In a series of tweets, policy chief Vijaya Gadde said that the company will no longer remove hacked content “unless it is directly shared by hackers or those acting in concert with them.” Instead, it “will label Tweets to provide context instead of blocking links from being shared on Twitter.” Gadde said the updated policy will be put in place in the coming days.
Twitter found itself at center of a political firestorm this week after both it and Facebook Inc. took measures to suppress the sharing of a New York Post article that alleged Biden had improper connections to an executive at a Ukrainian energy firm. Twitter has taken a more aggressive approach in policing President Donald Trump’s use of the service this year, earning it accusations from U.S. Republicans of stifling conservative speech and trying to assist Biden’s campaign.
At one point, the hashtag #TwitterCensorship was trending on the service.
Senate Judiciary Chairman Lindsey Graham and GOP Senator Ted Cruz told reporters Thursday morning that they will vote next Tuesday to subpoena Twitter Chief Executive Officer Jack Dorsey to appear before the committee to answer questions about its policies.
Twitter, like Facebook, has at times struggled to consistently enforce its policies, and both have updated their rules around important issues like voting and health-related misinformation in the run-up to the November U.S. presidential election.
Facebook said it was diminishing the Post story’s reach while it was fact-checked. Twitter blocked some people from sharing links to the story, and those who clicked on links that were shared were blocked from visiting the New York Post website.
A Twitter spokesman said the story would still be blocked on the platform despite the new policy because it contained people’s personal information, such as email addresses. A version of the story without that personal details, though, would be allowed.
Twitter says part of the reason for the change is that it doesn’t want to stifle important journalism in the future. “We want to clarify -- the policy isn’t meant to chill journalistic efforts or whistleblowers,” tweeted the company’s head of communications, Brandon Borrman.

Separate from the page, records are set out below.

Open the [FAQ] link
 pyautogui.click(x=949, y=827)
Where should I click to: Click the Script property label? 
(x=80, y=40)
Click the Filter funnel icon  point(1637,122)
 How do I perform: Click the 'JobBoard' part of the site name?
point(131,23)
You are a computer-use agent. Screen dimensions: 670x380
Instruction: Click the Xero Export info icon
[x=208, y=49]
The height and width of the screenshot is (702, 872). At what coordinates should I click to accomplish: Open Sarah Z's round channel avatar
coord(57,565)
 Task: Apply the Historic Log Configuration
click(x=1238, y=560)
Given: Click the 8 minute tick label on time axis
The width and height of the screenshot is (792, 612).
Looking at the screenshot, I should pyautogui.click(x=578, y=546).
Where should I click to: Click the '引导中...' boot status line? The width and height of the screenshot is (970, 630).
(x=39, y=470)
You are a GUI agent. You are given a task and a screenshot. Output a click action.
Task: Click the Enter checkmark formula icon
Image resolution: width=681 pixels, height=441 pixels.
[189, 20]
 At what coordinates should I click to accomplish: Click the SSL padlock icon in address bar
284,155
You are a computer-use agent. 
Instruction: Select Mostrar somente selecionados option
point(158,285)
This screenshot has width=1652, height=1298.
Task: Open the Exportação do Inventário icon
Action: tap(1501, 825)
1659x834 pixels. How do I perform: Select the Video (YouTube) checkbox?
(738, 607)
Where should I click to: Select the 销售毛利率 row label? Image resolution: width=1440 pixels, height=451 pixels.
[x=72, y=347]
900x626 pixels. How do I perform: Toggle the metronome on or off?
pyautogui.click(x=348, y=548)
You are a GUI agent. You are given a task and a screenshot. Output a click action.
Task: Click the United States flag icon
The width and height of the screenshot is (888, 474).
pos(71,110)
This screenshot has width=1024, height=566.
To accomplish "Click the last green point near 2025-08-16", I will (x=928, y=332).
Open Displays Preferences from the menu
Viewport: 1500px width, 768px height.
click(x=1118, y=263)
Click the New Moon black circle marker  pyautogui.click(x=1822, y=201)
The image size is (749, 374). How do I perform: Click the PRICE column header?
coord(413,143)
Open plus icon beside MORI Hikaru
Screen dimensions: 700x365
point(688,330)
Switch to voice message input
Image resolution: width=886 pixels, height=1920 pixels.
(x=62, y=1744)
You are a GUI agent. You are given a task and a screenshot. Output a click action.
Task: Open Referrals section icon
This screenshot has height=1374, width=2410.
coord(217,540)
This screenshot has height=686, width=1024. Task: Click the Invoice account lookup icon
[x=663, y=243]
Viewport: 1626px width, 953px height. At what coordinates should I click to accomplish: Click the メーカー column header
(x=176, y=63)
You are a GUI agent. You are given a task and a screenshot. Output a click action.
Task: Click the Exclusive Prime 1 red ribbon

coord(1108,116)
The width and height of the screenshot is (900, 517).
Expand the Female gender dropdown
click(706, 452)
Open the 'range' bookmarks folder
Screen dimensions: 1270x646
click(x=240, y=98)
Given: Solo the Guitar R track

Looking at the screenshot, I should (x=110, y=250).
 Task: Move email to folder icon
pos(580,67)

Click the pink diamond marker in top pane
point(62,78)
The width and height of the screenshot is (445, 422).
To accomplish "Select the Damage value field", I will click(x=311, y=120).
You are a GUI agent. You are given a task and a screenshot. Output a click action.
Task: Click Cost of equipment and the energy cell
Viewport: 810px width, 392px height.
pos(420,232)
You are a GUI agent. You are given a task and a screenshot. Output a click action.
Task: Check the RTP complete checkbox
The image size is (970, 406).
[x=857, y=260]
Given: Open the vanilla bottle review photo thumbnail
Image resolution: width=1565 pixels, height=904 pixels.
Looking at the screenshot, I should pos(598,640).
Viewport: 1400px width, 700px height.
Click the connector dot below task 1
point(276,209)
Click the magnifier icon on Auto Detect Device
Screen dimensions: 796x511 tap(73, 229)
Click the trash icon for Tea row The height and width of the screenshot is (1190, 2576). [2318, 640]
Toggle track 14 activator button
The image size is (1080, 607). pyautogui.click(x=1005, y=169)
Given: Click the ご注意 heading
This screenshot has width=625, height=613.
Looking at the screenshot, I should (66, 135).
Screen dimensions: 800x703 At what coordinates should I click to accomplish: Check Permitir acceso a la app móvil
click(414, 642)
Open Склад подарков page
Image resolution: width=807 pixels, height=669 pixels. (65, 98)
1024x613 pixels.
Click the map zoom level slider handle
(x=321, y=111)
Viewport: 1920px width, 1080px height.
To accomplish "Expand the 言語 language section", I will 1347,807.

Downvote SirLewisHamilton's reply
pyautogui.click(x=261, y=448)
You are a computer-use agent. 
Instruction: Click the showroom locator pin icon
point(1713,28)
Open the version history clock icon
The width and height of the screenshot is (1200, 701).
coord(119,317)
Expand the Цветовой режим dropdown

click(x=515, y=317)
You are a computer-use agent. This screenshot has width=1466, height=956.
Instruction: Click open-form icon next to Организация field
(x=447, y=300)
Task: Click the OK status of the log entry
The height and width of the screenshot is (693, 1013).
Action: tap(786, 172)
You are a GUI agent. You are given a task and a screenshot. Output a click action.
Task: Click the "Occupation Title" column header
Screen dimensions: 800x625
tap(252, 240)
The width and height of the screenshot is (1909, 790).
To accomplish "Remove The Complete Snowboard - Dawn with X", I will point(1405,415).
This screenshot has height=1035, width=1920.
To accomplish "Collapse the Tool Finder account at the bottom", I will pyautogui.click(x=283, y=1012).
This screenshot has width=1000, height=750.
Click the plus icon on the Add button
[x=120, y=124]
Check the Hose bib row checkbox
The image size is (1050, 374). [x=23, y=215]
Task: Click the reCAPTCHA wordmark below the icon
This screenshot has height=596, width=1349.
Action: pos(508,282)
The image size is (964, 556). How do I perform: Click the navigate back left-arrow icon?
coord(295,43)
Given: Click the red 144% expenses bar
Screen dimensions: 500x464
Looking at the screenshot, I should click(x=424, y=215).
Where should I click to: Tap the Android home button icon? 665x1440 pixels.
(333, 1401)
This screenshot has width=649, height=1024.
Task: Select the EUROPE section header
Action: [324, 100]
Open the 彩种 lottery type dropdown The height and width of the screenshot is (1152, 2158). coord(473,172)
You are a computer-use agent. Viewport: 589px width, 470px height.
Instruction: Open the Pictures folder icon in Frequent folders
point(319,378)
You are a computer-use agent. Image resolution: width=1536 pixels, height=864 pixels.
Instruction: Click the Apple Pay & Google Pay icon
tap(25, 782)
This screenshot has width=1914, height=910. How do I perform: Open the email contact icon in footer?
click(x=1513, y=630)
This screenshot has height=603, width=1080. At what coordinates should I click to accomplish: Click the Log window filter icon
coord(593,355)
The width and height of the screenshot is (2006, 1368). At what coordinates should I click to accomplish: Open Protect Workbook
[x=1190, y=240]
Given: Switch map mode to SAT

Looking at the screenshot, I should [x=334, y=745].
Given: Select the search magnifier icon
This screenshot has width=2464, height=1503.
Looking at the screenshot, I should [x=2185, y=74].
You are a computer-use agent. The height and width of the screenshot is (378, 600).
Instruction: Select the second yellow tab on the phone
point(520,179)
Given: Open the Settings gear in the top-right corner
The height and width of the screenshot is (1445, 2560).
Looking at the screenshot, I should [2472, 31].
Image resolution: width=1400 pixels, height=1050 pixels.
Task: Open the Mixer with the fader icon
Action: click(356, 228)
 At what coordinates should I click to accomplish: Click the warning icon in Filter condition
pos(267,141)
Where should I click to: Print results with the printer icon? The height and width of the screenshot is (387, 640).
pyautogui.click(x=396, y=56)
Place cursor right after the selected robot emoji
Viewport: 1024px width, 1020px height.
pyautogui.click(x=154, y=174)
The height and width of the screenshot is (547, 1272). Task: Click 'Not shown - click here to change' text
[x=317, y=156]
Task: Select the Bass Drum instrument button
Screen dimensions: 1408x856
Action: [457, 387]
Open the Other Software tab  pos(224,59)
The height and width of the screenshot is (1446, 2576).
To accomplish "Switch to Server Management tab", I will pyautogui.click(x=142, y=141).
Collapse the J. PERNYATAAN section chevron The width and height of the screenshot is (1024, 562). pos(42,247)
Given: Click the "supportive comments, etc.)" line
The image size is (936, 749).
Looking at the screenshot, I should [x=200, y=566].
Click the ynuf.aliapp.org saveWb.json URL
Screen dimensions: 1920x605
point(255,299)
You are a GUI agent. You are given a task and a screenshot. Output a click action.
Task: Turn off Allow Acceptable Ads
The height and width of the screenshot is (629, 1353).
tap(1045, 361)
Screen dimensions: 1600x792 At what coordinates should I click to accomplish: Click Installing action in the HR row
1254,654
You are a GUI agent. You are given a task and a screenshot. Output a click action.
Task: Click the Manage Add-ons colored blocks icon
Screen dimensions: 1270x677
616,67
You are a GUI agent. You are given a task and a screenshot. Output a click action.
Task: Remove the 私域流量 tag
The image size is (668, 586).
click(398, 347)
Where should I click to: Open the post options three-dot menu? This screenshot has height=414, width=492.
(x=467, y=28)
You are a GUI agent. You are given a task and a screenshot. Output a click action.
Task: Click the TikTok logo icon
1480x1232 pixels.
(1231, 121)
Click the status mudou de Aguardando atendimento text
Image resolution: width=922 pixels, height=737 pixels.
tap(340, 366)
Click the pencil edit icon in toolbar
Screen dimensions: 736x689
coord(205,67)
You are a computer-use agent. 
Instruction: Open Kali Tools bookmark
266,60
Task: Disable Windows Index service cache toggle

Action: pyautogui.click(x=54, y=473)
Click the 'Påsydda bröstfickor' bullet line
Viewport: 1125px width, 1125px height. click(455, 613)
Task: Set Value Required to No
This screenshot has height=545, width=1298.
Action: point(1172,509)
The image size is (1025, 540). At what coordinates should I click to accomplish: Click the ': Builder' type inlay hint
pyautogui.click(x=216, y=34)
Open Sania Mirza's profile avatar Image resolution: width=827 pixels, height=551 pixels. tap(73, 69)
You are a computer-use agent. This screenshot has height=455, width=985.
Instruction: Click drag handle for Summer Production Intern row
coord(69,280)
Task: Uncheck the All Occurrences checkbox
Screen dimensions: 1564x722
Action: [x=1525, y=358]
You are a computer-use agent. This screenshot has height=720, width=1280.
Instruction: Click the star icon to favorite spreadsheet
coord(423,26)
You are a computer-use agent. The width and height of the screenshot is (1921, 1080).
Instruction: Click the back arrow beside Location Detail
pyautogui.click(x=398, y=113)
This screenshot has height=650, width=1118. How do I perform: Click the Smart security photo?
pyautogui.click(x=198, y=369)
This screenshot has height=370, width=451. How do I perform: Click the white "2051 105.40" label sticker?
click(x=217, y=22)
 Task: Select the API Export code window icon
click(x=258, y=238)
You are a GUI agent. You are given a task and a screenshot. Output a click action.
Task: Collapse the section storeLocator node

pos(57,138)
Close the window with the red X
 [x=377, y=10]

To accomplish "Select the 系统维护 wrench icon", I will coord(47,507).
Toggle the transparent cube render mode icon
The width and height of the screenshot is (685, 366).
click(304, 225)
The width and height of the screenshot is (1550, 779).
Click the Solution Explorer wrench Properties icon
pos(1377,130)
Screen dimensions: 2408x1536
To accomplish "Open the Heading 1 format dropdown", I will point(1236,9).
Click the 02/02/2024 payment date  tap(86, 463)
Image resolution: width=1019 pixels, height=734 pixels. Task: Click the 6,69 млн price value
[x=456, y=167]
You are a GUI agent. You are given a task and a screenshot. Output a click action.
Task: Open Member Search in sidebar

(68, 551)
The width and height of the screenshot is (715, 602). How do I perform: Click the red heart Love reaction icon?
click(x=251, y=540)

The Hacked Materials Policy in question forbids people from sharing or linking to documents or other materials that were obtained via a hack. Dorsey acknowledged in a tweet on Wednesday that Twitter did a poor job of communicating its policy and reasoning.
“Our communication around our actions on the @nypost article was not great,” the CEO wrote. “And blocking URL sharing via tweet or DM with zero context as to why we’re blocking: unacceptable.”
Compounding the company’s headaches late Thursday was a global outage caused by a technical issue that has since been resolved.